*** Opening of DATA UNDER STUDY ***
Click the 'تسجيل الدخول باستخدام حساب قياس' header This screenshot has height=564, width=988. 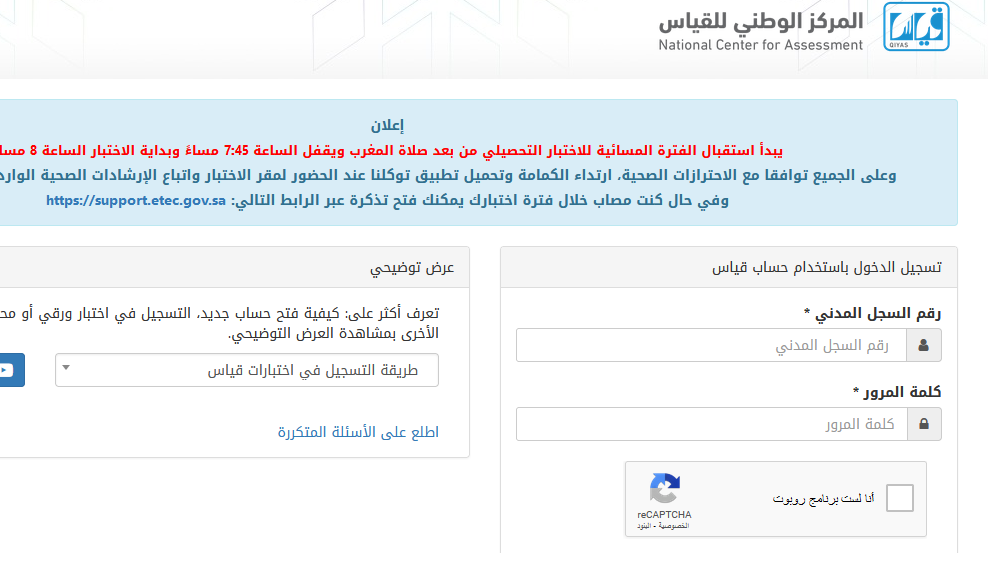[827, 268]
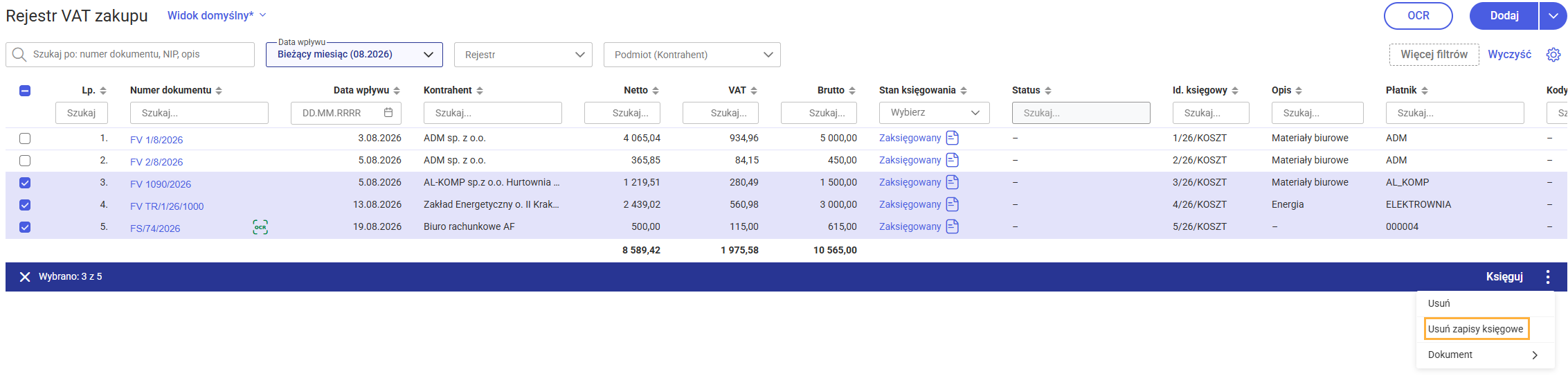This screenshot has height=376, width=1568.
Task: Open calendar picker in Data wpływu filter
Action: click(x=388, y=112)
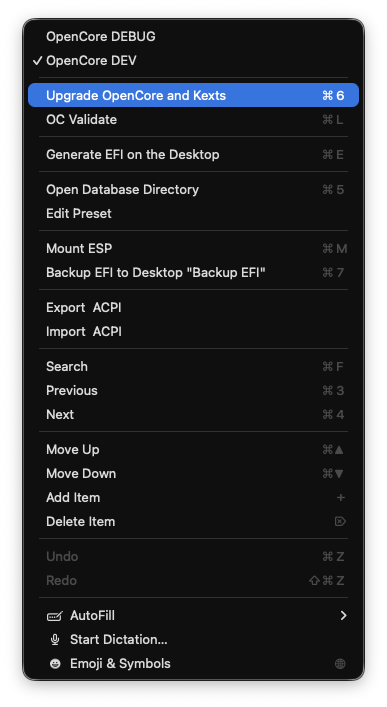The height and width of the screenshot is (707, 387).
Task: Click the delete-key icon beside Delete Item
Action: tap(340, 522)
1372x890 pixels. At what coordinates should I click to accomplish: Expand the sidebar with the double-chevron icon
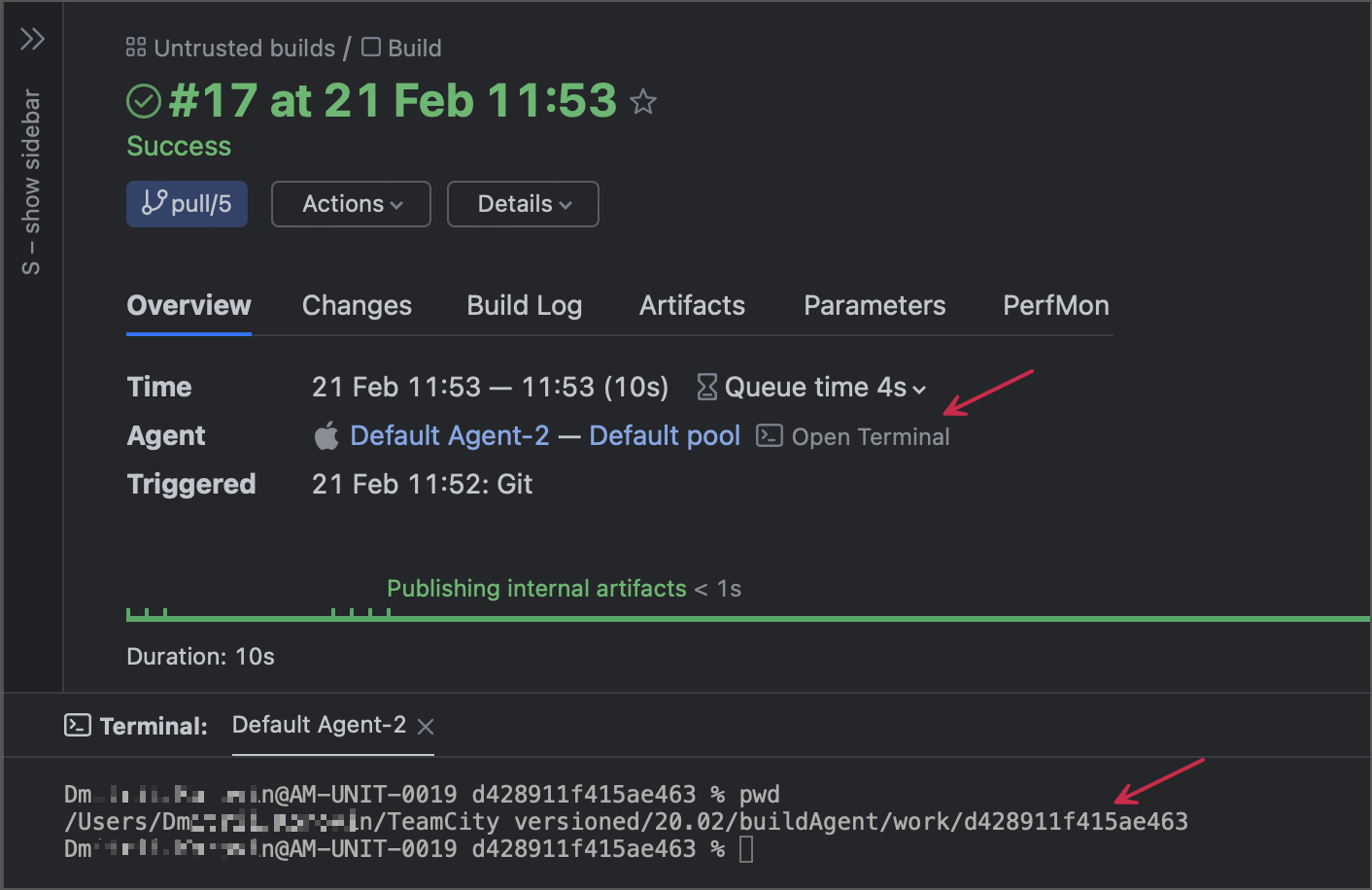tap(32, 39)
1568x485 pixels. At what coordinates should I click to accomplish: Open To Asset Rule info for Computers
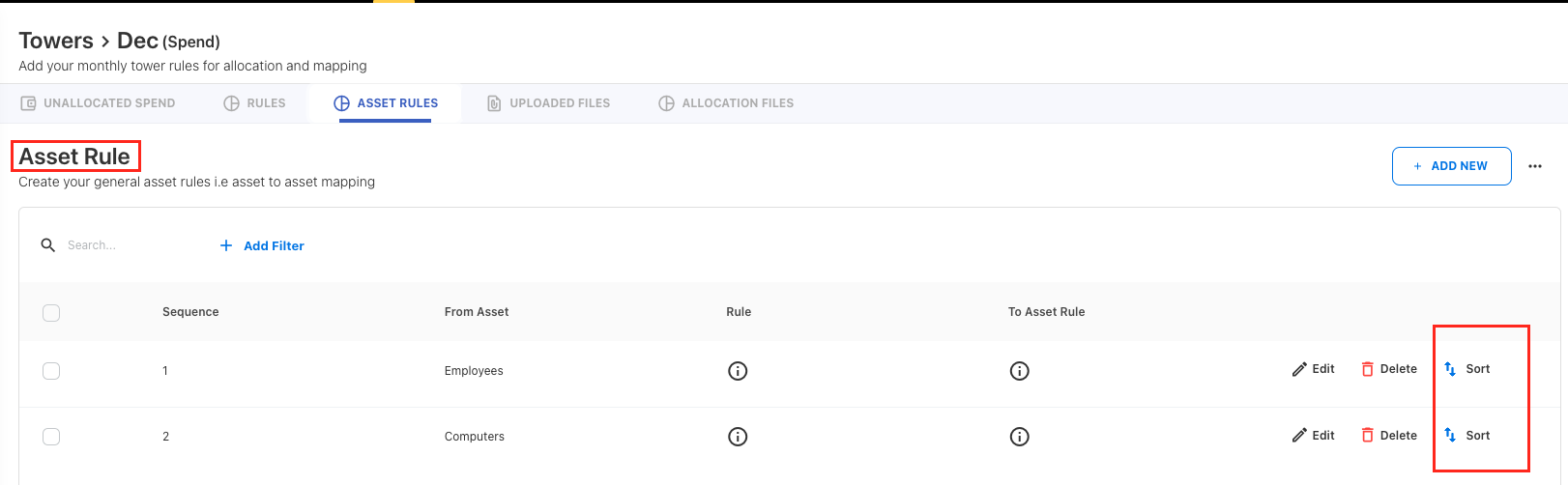tap(1019, 437)
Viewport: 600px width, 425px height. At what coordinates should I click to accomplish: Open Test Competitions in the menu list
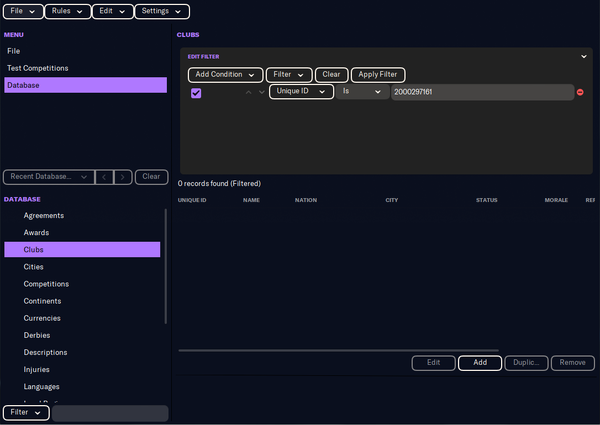(x=38, y=68)
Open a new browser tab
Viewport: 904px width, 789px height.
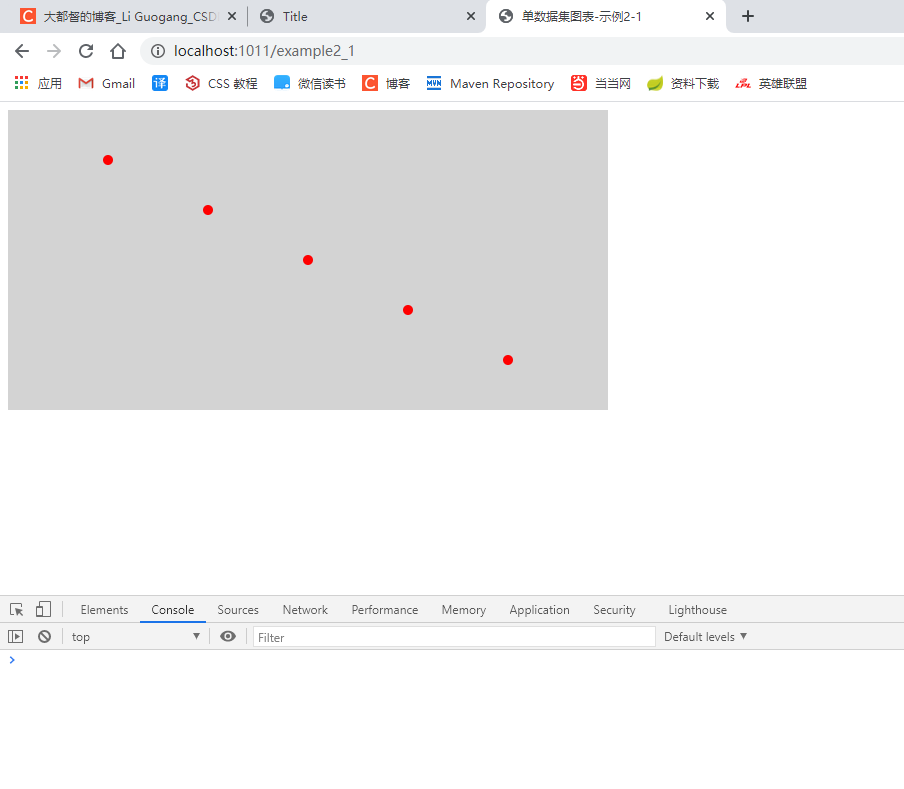click(x=747, y=16)

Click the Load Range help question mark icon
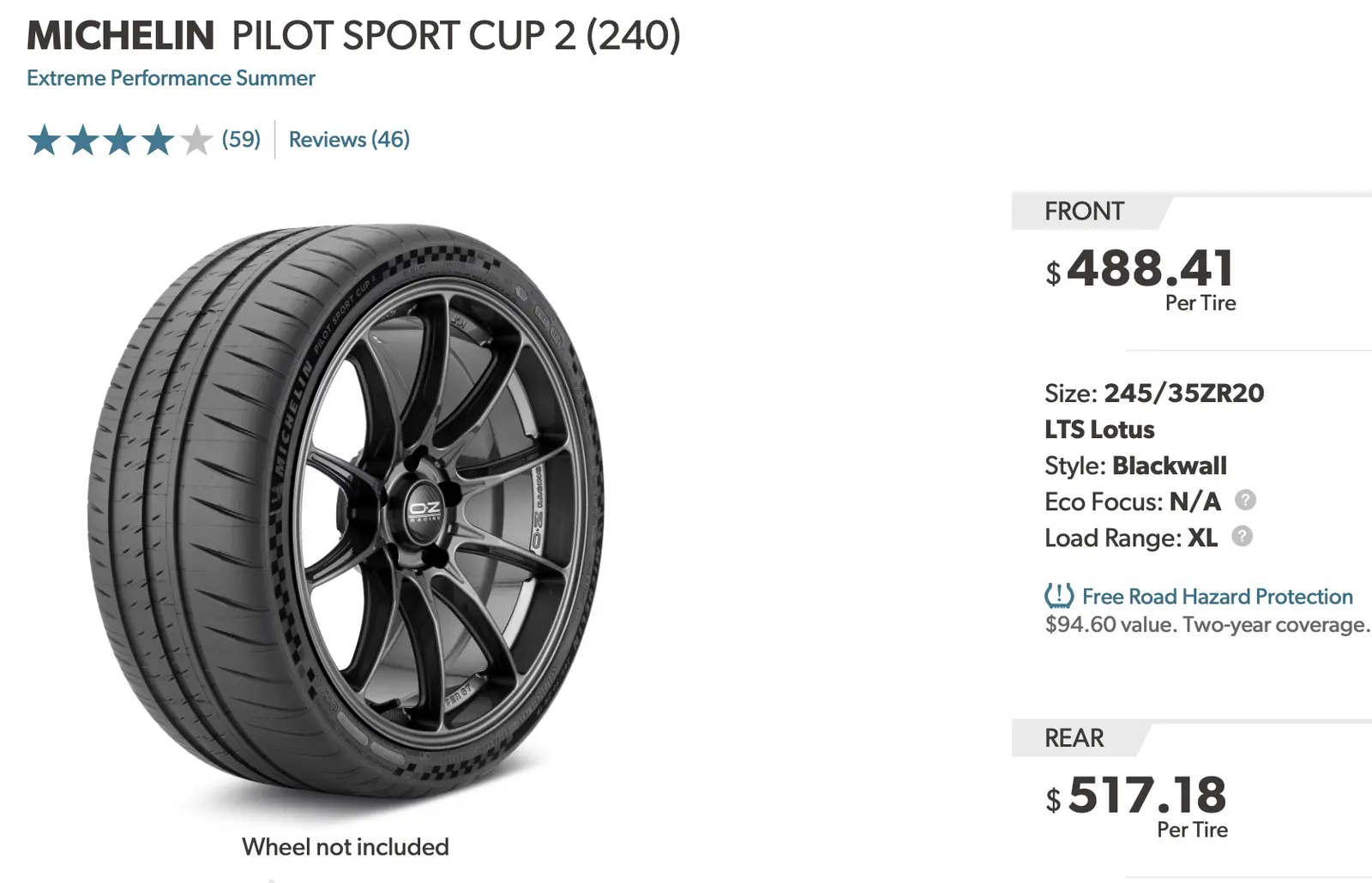1242,537
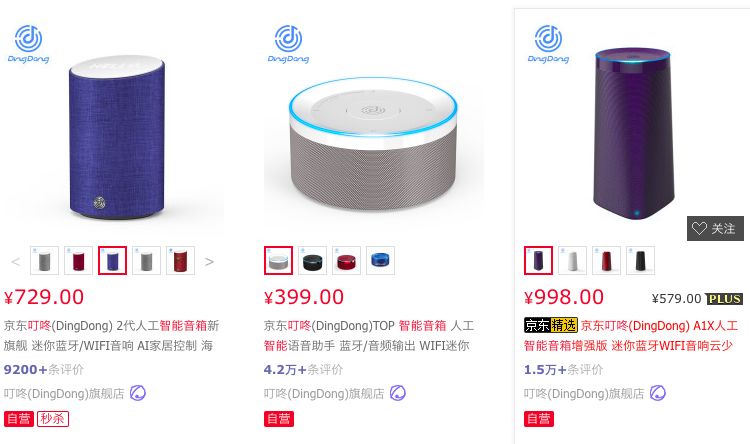Viewport: 750px width, 444px height.
Task: Select the red A1X speaker color thumbnail
Action: pos(607,261)
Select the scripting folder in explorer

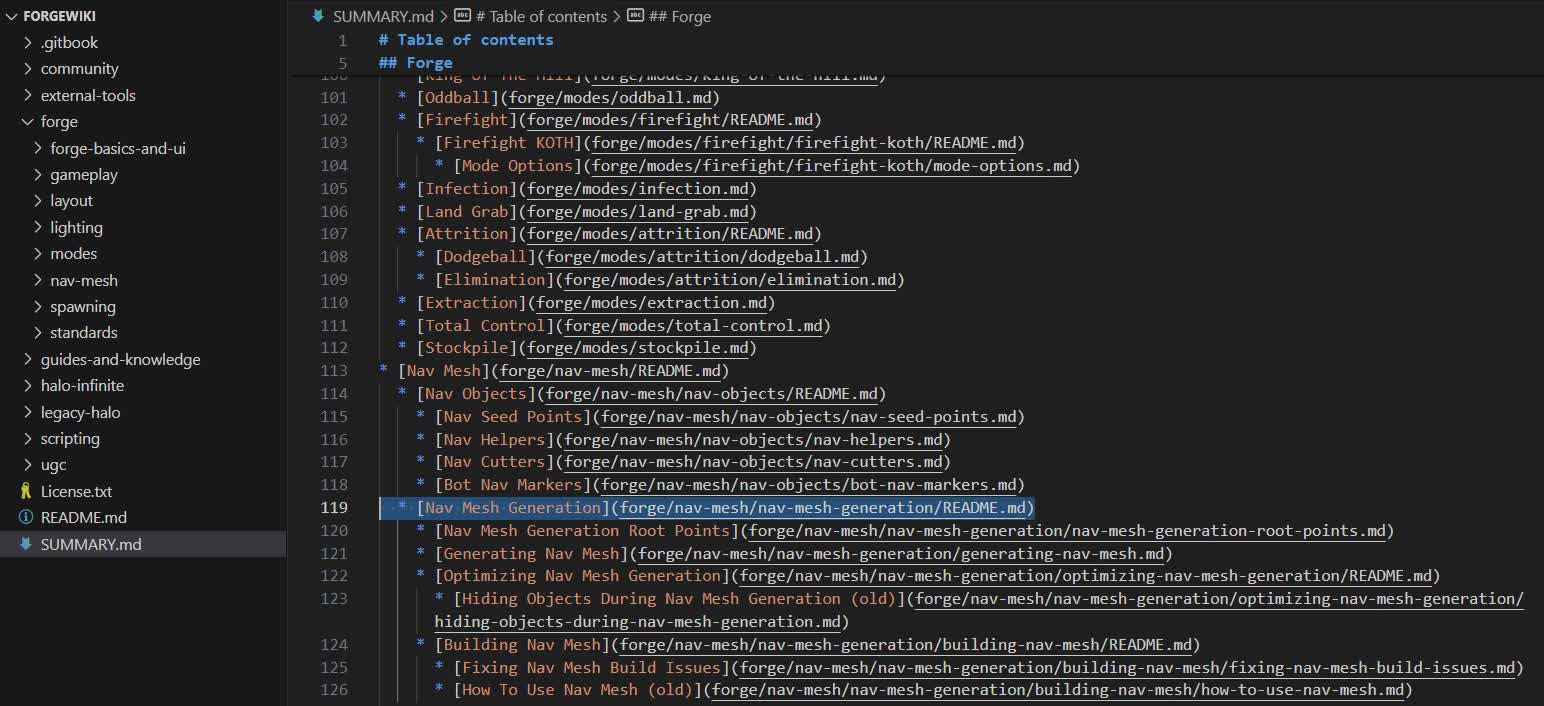coord(70,438)
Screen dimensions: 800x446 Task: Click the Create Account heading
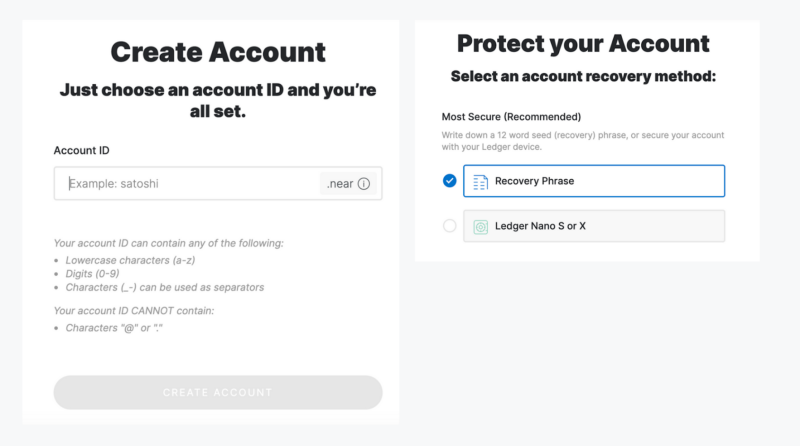point(218,52)
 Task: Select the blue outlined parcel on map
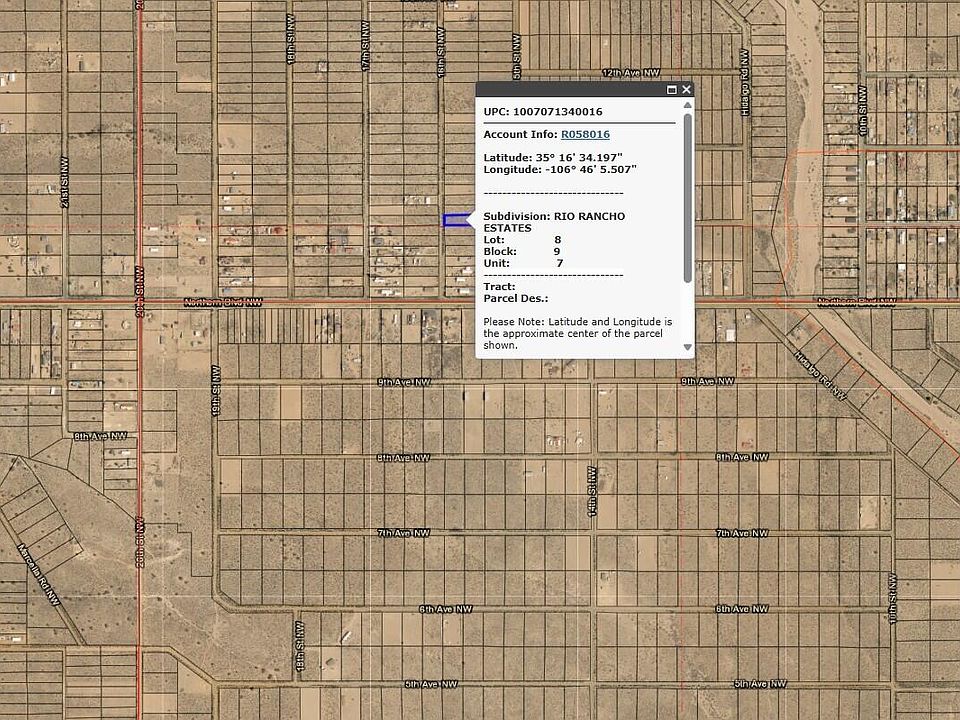[x=455, y=220]
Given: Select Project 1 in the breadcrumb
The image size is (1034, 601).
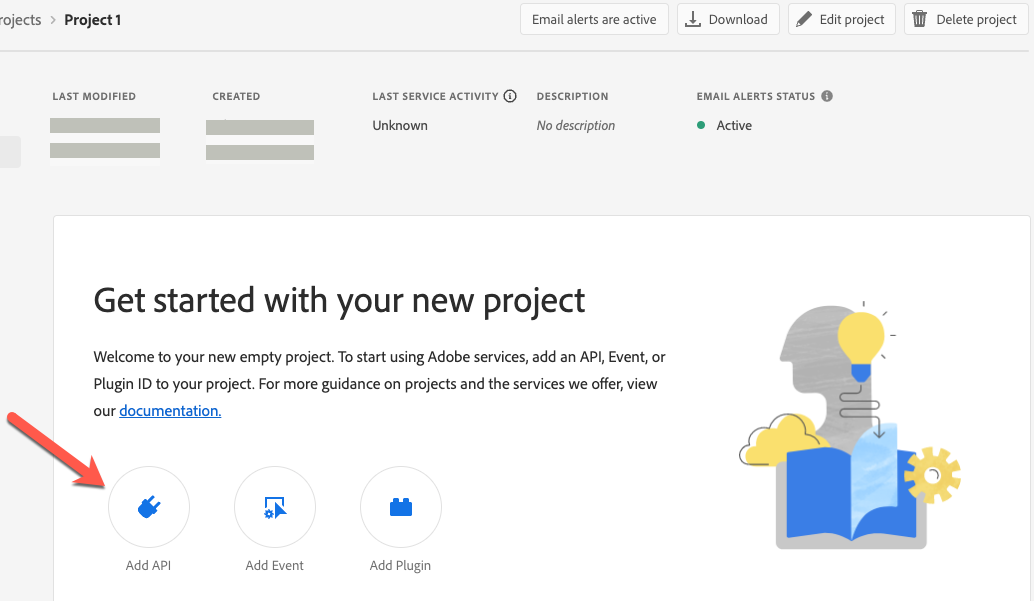Looking at the screenshot, I should click(92, 18).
*** Close of DATA UNDER STUDY ***
--- WHAT THE TASK ASKS ---
Repeat exactly the lines from the one containing "1372x890 pixels. At" to the last line of the data above, both included, and write no pictures into the copy.

--- YOUR RESPONSE ---
1372x890 pixels. At what coordinates should I click to accomplish: Expand the sidebar with the double-chevron icon
tap(32, 39)
1568x485 pixels. At what coordinates should I click to accomplish: Open To Asset Rule info for Computers
tap(1019, 437)
Viewport: 600px width, 425px height. At what coordinates should I click to accomplish: Open Test Competitions in the menu list
(x=38, y=68)
Open a new browser tab
Viewport: 904px width, 789px height.
click(x=747, y=16)

Click the Load Range help question mark icon
1242,537
Viewport: 750px width, 444px height.
Task: Select the red A1X speaker color thumbnail
Action: pos(607,261)
Select the scripting folder in explorer

coord(70,438)
Screen dimensions: 800x446 Task: Click the Create Account heading
point(218,52)
 Task: Select the blue outlined parcel on map
[x=455, y=220]
Given: Select Project 1 in the breadcrumb
The image size is (1034, 601).
Looking at the screenshot, I should click(92, 18).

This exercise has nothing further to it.